Mannan laid down his life in the manner he had chosen under conditions of occupation. In his writings, he had articulated with clarity the reasons behind his decision to choose the gun. He was fed up with the structure and strategies of the unarmed pro-freedom groups. From the so-called mainstream (pro-India) to the Hurriyat (pro-freedom), everybody has become a manager of conflicts, contributing only to prolonging the status quo. The conflict has become a money-minting machine while the common people face its brunt. Hence, lacking a platform to plead the case of freedom, intelligent youth with Mannan's intellectual and moral integrity are instead forced to join the guerrilla warfare.

Meanwhile, in India, the demonization of Kashmiris is so pervasive that every dead Kashmiri body is celebrated as a medal won by the nation. We are seen as enemies of humanity and civility, who have to be eliminated by the use of force. It was after subjecting this reality, he and other Kashmiris inhabit, to a long and rigorous process of thought and reflection that Mannan finally came to see death as a victory against brutal aggression. Even as he had a gun in his hand, he made time to lucidly articulate his views through his letters. However, instead of reaching out or responding to his letters, the Indian state made sure the letters were taken down from the news websites within hours of publication.

Now, when both pen and gun are facing the worst fate, what options does an educated and intelligent person in Kashmir have? The youth of the Valley want to come out of the conflict and breathe in a world of peace and freedom. But instead of reaching out to them, the Indian state prefers to intensify the war on Kashmiri people. India is on a killing spree in Kashmir, destroying an entire generation of Kashmiris in a bloodbath supervised not just by the armed forces, but also from TV studios and political offices. To build a rationale for such indefensible brutality, a narrative was generated that the gun-wielding or stone-pelting youth are an unskilled, unemployed and brainwashed lot who choose death over life. But now that the educated young men are breaking all barriers and taking pride in holding an AK-47 instead of chasing a career, while massive participation in street protests despite ruthless crackdowns have become routine, Indian analysts and experts who used to be very vocal are maintaining a measured silence. 


The rebellion of the 1990s was a response to brutal militarized oppression, but the new age militancy has been generated and nourished by the rhetoric of nationalist TV anchors and politicians. Feeling choked from all sides, Kashmiri youth are forced to die proudly as the only real alternative to living a demonized life.

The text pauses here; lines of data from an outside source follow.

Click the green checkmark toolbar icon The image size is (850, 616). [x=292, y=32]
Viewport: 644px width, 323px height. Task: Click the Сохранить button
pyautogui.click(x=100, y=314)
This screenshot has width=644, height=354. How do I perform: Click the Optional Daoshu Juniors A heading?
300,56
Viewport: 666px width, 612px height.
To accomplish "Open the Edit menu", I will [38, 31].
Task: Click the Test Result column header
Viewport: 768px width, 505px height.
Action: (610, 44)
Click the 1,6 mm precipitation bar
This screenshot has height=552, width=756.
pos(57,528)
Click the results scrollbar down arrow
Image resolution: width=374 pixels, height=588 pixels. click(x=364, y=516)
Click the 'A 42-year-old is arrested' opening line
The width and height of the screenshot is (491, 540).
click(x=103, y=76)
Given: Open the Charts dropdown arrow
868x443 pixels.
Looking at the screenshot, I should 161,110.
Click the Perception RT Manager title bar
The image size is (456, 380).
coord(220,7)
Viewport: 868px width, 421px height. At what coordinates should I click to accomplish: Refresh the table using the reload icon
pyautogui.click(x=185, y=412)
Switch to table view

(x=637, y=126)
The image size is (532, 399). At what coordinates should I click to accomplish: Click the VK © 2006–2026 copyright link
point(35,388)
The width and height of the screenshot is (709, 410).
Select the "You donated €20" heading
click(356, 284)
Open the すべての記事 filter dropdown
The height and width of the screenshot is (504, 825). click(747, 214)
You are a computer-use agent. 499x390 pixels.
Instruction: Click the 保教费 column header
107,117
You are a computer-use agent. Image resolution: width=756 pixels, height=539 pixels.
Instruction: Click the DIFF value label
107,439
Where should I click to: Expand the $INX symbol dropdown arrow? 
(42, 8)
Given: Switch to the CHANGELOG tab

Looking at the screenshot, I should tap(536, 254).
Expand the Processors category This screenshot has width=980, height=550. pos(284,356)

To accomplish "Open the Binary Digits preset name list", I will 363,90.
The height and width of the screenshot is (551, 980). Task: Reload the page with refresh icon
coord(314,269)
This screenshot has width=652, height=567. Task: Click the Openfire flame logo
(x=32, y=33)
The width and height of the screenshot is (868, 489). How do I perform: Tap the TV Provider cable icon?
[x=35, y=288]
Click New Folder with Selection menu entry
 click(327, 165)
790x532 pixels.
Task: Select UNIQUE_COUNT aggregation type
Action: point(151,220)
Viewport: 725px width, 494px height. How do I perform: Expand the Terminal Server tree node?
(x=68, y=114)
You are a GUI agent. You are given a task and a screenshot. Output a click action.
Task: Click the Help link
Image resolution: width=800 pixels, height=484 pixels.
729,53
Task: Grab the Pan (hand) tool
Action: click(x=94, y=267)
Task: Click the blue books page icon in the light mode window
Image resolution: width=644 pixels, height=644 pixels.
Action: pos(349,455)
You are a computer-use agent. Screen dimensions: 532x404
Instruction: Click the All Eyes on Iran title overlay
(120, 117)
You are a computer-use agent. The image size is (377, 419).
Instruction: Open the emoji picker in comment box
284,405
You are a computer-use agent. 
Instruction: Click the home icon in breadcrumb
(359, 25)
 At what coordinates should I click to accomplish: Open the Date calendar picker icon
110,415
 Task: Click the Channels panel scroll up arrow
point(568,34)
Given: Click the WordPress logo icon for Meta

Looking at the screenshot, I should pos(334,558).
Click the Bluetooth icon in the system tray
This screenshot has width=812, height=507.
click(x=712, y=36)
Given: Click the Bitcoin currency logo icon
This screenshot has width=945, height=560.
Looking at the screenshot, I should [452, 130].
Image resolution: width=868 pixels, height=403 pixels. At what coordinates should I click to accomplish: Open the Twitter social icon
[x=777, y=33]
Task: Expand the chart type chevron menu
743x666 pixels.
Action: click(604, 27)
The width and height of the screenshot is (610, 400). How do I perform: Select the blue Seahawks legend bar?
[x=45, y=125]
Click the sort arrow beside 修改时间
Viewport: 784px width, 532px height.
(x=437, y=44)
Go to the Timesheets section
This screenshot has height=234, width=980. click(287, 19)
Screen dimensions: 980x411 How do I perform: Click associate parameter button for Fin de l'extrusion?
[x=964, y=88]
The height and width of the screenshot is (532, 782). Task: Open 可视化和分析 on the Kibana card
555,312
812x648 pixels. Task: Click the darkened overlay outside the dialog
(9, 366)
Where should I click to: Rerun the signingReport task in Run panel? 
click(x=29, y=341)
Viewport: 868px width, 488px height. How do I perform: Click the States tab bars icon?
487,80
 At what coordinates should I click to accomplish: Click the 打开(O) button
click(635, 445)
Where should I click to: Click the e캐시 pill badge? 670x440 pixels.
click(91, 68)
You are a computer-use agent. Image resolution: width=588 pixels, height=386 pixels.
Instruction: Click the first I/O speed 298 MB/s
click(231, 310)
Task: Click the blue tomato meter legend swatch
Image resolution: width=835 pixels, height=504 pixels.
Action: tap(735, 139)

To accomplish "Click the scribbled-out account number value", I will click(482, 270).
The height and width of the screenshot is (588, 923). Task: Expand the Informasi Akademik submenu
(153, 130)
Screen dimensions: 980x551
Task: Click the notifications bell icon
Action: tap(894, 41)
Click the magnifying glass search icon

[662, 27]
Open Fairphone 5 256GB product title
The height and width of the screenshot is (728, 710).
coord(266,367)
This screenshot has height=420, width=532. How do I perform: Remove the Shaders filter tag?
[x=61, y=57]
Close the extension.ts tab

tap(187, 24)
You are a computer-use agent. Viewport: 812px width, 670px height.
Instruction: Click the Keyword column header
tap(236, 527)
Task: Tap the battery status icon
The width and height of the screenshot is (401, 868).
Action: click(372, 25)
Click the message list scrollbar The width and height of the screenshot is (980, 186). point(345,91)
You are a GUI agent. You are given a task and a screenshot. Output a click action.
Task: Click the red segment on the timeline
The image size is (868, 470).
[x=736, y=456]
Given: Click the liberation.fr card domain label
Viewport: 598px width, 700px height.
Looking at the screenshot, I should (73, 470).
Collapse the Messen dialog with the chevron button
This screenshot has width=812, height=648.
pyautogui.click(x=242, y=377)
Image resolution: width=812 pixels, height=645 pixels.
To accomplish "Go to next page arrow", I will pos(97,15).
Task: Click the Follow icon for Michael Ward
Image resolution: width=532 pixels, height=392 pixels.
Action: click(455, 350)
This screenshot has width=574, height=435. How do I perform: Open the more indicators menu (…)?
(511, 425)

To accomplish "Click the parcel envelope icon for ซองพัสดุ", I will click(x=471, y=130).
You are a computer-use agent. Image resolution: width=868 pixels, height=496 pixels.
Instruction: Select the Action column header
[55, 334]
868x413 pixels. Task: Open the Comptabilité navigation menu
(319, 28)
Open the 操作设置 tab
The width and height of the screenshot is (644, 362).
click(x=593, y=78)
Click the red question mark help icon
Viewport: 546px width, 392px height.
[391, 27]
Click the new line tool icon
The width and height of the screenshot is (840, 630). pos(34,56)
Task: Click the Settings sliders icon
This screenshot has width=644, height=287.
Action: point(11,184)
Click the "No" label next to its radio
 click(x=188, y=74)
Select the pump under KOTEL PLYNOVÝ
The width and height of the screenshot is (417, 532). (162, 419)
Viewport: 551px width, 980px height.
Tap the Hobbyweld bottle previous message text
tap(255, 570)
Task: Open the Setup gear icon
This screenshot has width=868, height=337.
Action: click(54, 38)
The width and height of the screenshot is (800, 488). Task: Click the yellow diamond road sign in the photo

If the goal is opposition to the status quo, the state does not distinguish those who use the pen for this purpose from those who end up using the gun. Anyone trying to articulate a stance contradicting the state's narrative is treated as an enemy, and this is used to generate massive outrage among the nationalist forces of India. The state muzzles dissenting voices by killing or jailing them. And yes, if the ground situation is any indication, India is fighting a lost battle in the Valley. Anyone who is not wielding a gun is proudly identifying himself with those who have guns in their hands. The massive funerals of rebels and recent election participation are a testimony to that. This generation is tired of hollow promises and betrayals. We too aspire for a world beyond this death trap. We too aspire for lasting peace, not one imposed by violence and injustice. That is why we aspire to exercise our right to self-determination for resolving the Kashmir issue. ♦

Disclaimer: The views and opinions expressed in this article are those of the author and do not reflect the views of Wande Magazine.